No medical background required. The domain is the case study; the lessons are broadly applicable in all settings that have both visual and temporal components.
Tentative flow of the talk
• Introduction Four universal visualization problems : trust, uncertainty, cognitive load, and AI-human collaboration
• Introduce radiology as an extreme-stakes laboratory for these problems: a brief, visual tour of where the data is the human body and every design decision carries life-or-death consequences. Designing for Trust in High-Stakes Contexts
• Examine how probability heatmap of AI predictions on a medical scan can trigger either blind trust (automation bias) or reflexive dismissal, and share before/after redesign using transparency controls, confidence indicators, and toggle-able layers that restore viewer agency. This will include design decisions that failed either to build trust or improve speed.

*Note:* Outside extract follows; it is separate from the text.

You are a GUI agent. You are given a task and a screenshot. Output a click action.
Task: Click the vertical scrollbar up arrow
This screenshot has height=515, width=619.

• Representing Uncertainty and Managing Cognitive Load Demonstrate different visual encodings of the same uncertain data: binary overlays vs. graduated confidence visualizations using color gradients, contour lines, and discrete buckets.
• Overlaying AI on Human Judgment AI findings are shown as a hard boundary box (implying false certainty) against a redesigned soft highlight with adjacent confidence scores with a one-click access to underlying reasoning as a part of the redesigned vocabulary for this setup. This will also show how users are given visual controls to interrogate, dismiss or accept AI suggestions on their own terms.
• Conclusion Synthesize the four transferable principles into a compact framework
Target Audience
This talk is for anyone who designs visualizations that inform decisions, regardless of domain. Information designers, visual journalists, data visualization practitioners, UX designers working with data-heavy interfaces, newsroom graphics teams, dashboard and analytics designers, and anyone curious about how high-stakes domains push visualization design forward. No medical or technical background required.